However, less than a year later, both Clifford and Smolinski stepped down, prompting Platinum to appoint Ted Alexander as sole portfolio manager for its global equities strategies. Alexander brings extensive experience in managing equities and other asset classes across Australia and the UK, though never at Platinum’s scale. His arrival introduces uncertainty as the firm navigates the aftermath of prior headcount reductions.
Further changes to the investment process may be on the horizon, with indications that Alexander could pursue a more concentrated portfolio and reassess the value framework—a shift that could affect Platinum’s hallmark contrarian investment approach.
These changes have led to a more cautious outlook on Platinum’s overall business, investment team, and process, raising doubts about its ability to consistently outperform the market.
Platinum’s contrarian strategy is facing shifts
Platinum’s investment process is inherently complex. Analysts and portfolio managers are expected to develop strong convictions on market trends, emerging themes, industries, countries, and currencies—all while managing short positions and determining appropriate market exposure at any given time.
The firm’s long-term value-focused approach centers on identifying underappreciated companies positioned to benefit from identified trends or themes. Platinum’s analysts operate within global sector-based teams, each tasked with generating investment ideas through detailed reports. While analysts have some flexibility in determining key metrics, they must ultimately convince portfolio managers of an investment’s merits.
One ongoing challenge has been the sizing of these contrarian bets. The portfolio’s underweight US position and overweight exposure to China have negatively influenced strategy outcomes for several years.
The arrival of Alexander signals adjustments to this process. He has expressed a desire to standardize analysts’ reports, limiting their discretion. He has also suggested reducing the number of stocks within the strategy—an approach that introduces additional risk, given that the portfolio already deviates from traditional market dynamics. His views on a more growth-at-a-reasonable-price-driven investing approach suggest further adjustments might come.
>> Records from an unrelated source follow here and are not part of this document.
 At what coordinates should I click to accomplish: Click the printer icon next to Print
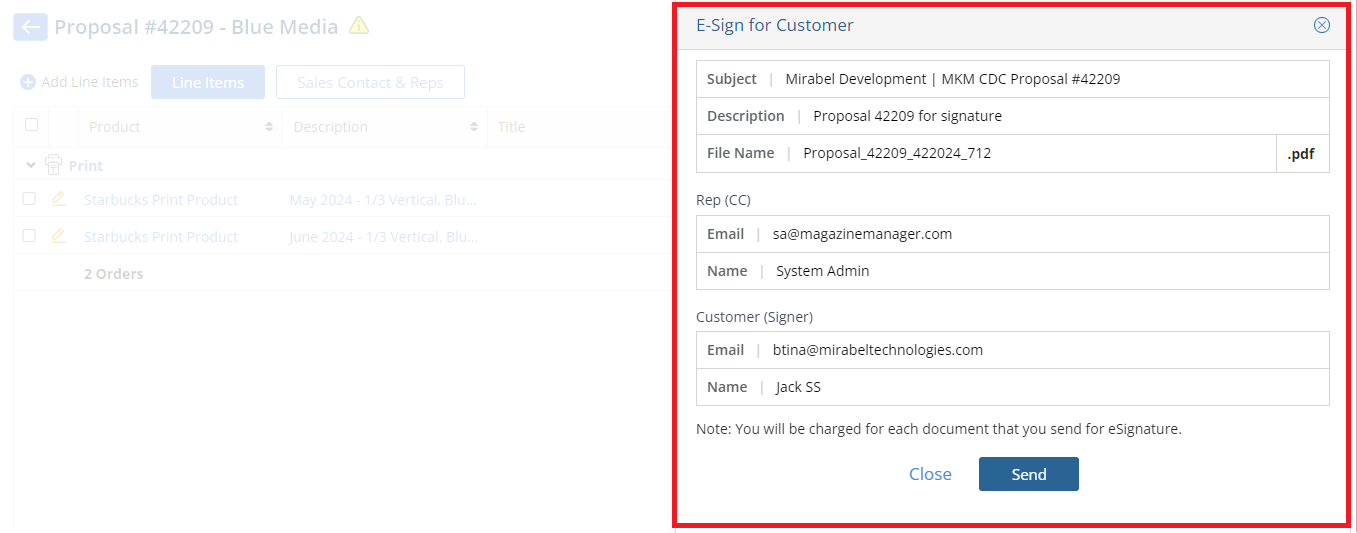[54, 165]

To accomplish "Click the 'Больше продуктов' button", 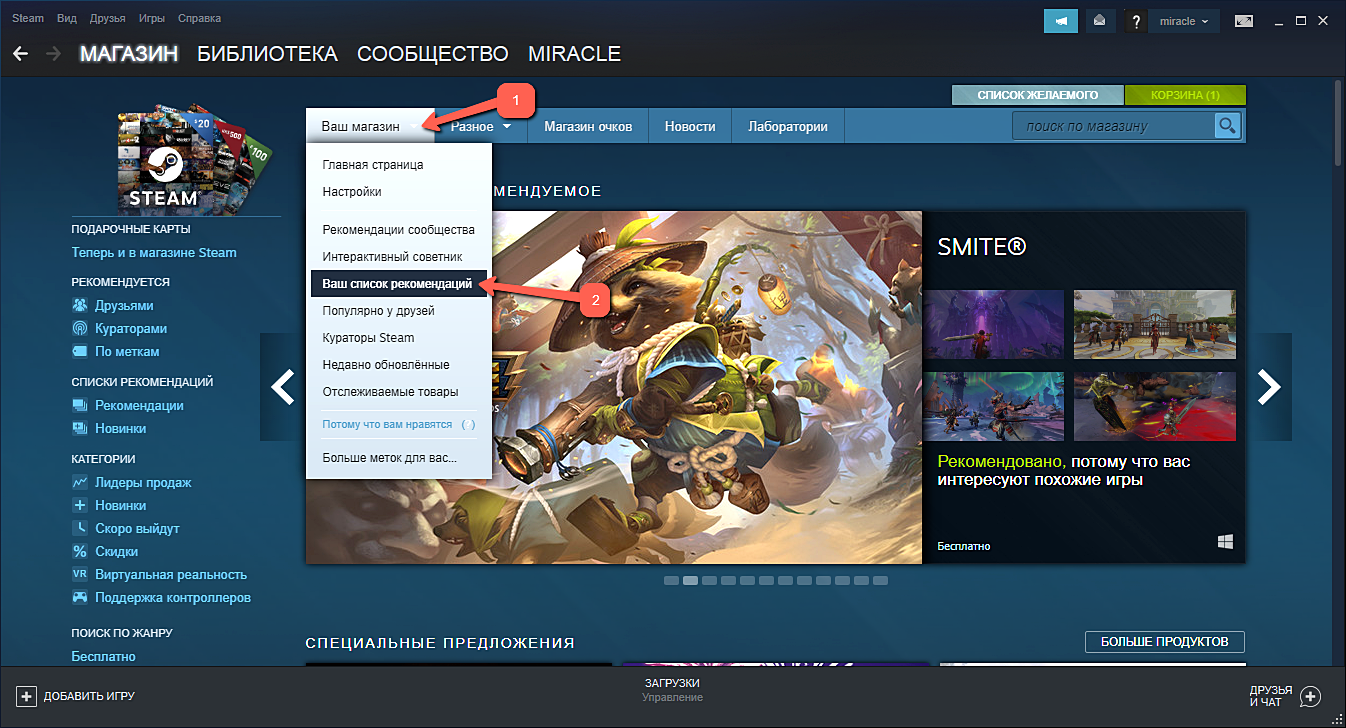I will coord(1164,642).
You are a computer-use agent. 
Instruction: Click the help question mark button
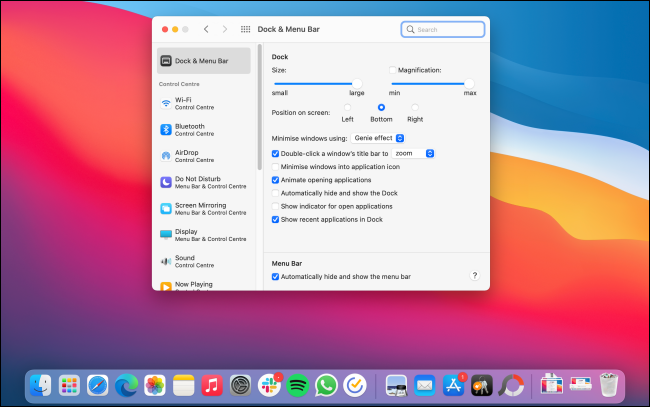(474, 275)
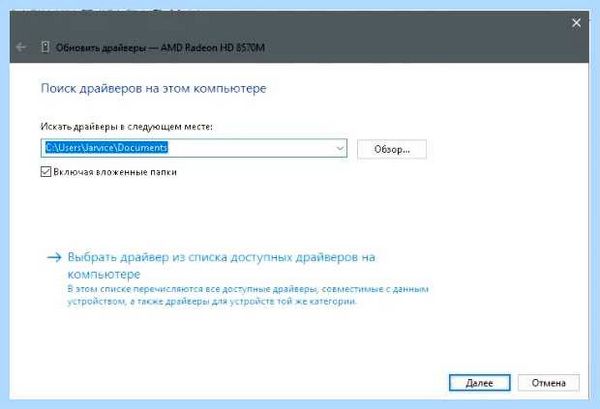Click the link text line starting устройством
The image size is (600, 409).
pos(212,301)
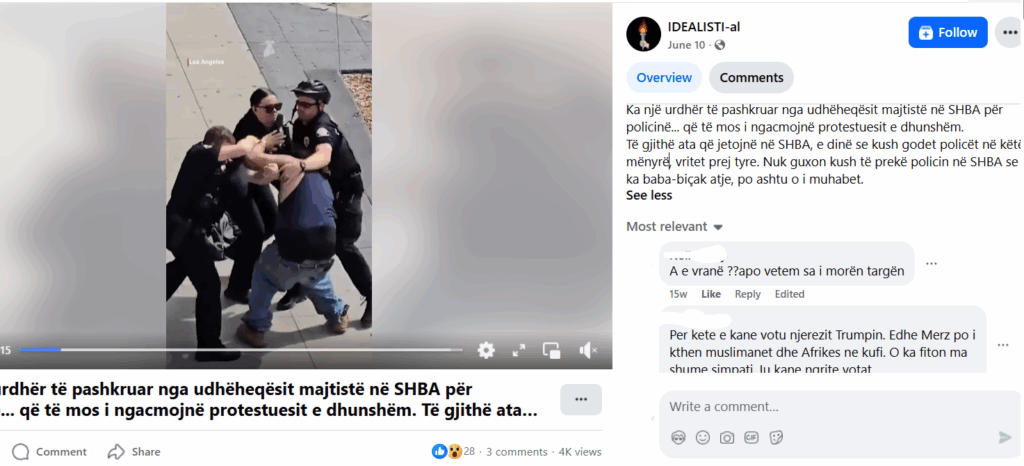1024x466 pixels.
Task: Send comment with arrow icon
Action: coord(1005,437)
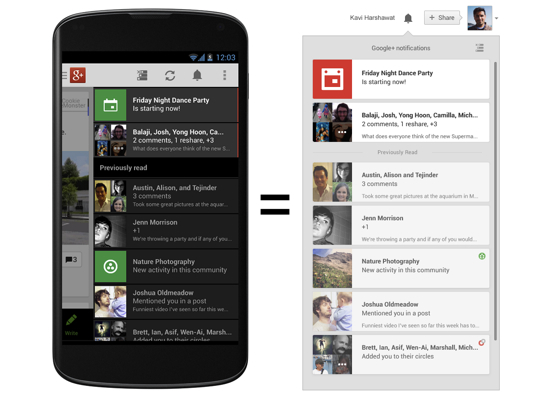
Task: Tap the Write pencil icon on phone
Action: click(x=71, y=320)
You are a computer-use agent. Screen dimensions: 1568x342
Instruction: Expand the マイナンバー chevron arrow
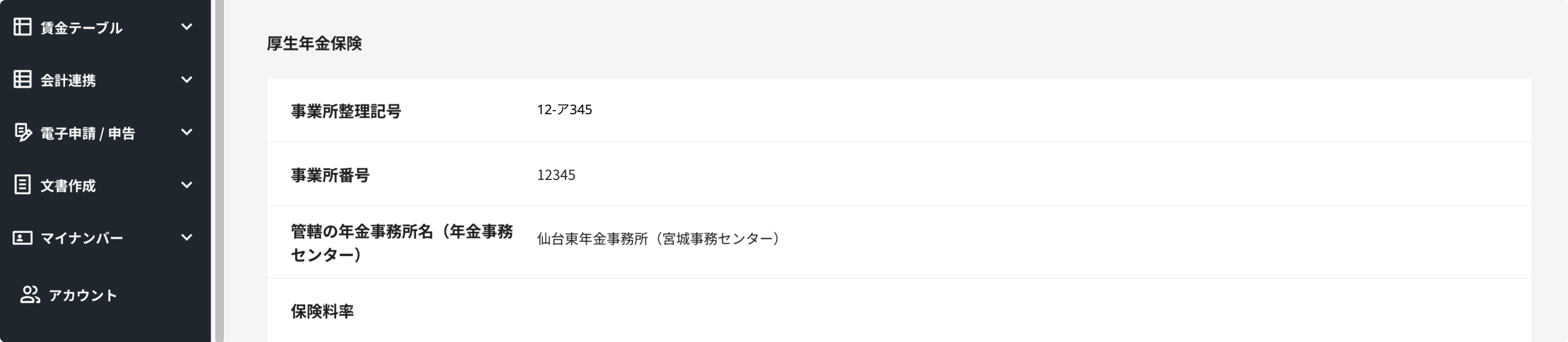click(x=187, y=237)
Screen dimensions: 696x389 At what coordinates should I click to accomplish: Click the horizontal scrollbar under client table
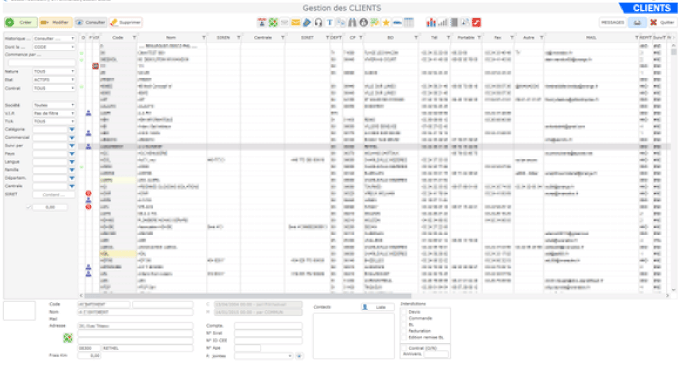pyautogui.click(x=248, y=295)
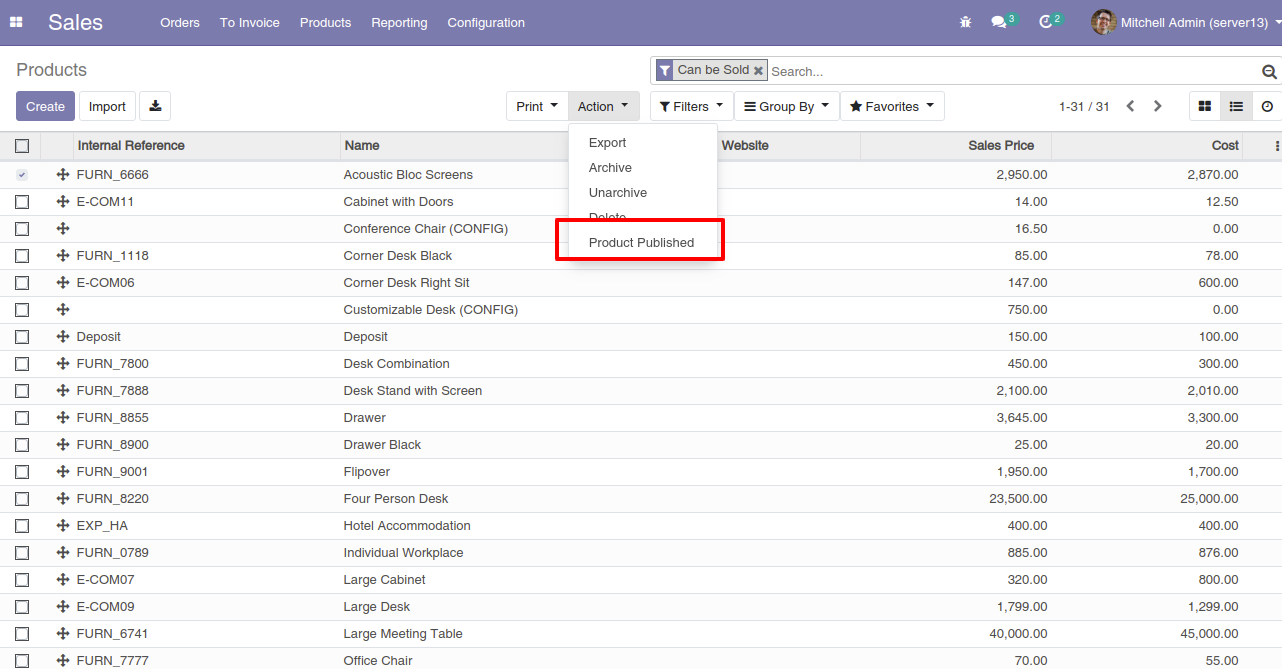Image resolution: width=1282 pixels, height=669 pixels.
Task: Switch to kanban view icon
Action: 1205,106
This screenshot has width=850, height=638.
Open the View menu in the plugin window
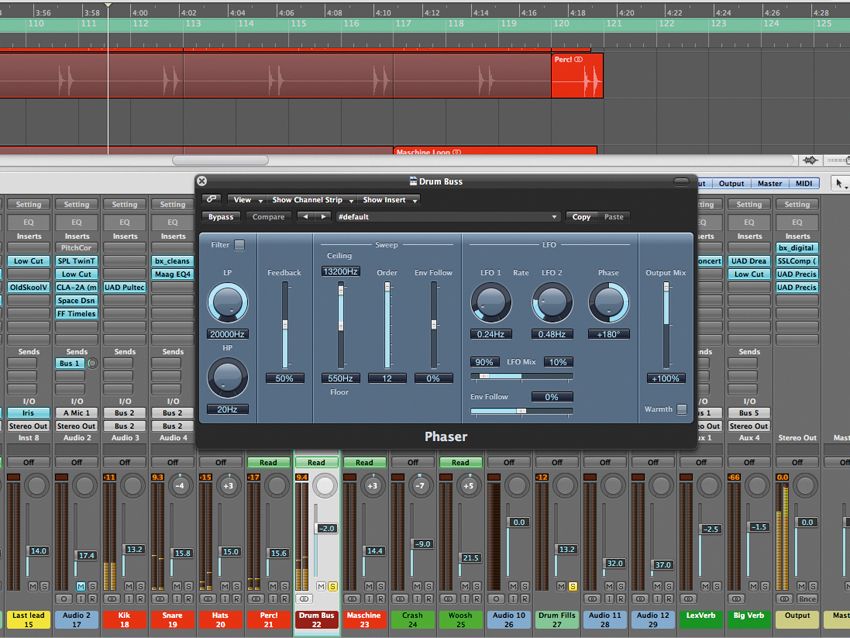pyautogui.click(x=242, y=199)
The impact of these modifications raises concerns that we have expressed in resetting the Process rating to Average. We will be closely monitoring developments and assessing how the implemented adjustments affect the overall strategy, reviewing our conviction accordingly in the future.
Platinum International takes a distinct, benchmark-agnostic approach to investing, resulting in a portfolio that can differ significantly from the broader market. Its value-focused approach prioritizes undervalued sectors that have fallen out of favor, often requiring patience from investors. Given its contrarian nature, the portfolio’s performance can deviate from market trends, sometimes leading to prolonged periods of underperformance before delivering returns.
To counterbalance the risks associated with these contrarian bets, the portfolio is diversified across approximately 50 individual stocks. Currency positions are actively managed to mitigate volatility, while short-selling—typically constituting 10%-20% of the portfolio—introduces additional risk relative to benchmarks. Cash holdings are also tactically adjusted, averaging around 13% of net asset value over the past five years.
For years, Platinum has favored investments in Asia, particularly China, over US equities. As of January 2025, its US exposure stood at just 22%, a significant underweighting compared with the index’s 73%, with many short positions tied to this region (5%). Its allocation to Asia reached 37%, with Chinese equities accounting for nearly 23% versus 0% in the MSCI World ex-Australia Index Morningstar Category benchmark, reflecting the firm’s conviction that these markets offer superior value.
Currency exposures are managed in alignment with these regional biases. At the sector level, as of January 2025, Platinum’s highest weightings were in financial services and industrials while continuing its long-standing underweight position in technology.
Platinum’s leadership shakeup sparks uncertainty
Platinum Asset Management faces a pivotal shift with the appointment of a new and sole portfolio manager, a change that has led to a reassessment of the team’s stability.
Previously, portfolio management duties were distributed across multiple senior figures: Andrew Clifford and Clay Smolinski each oversaw 42% of assets, while smaller allocations were managed by Nik Dvornak (10%), Bianca Ogden (2%), and other senior analysts (5%). However, in February 2024, Clifford and Smolinski took on co-portfolio manager responsibilities under CEO Jeff Peters’ reset plan, following years of outflows stemming from co-founder Kerr Neilson’s departure in 2019.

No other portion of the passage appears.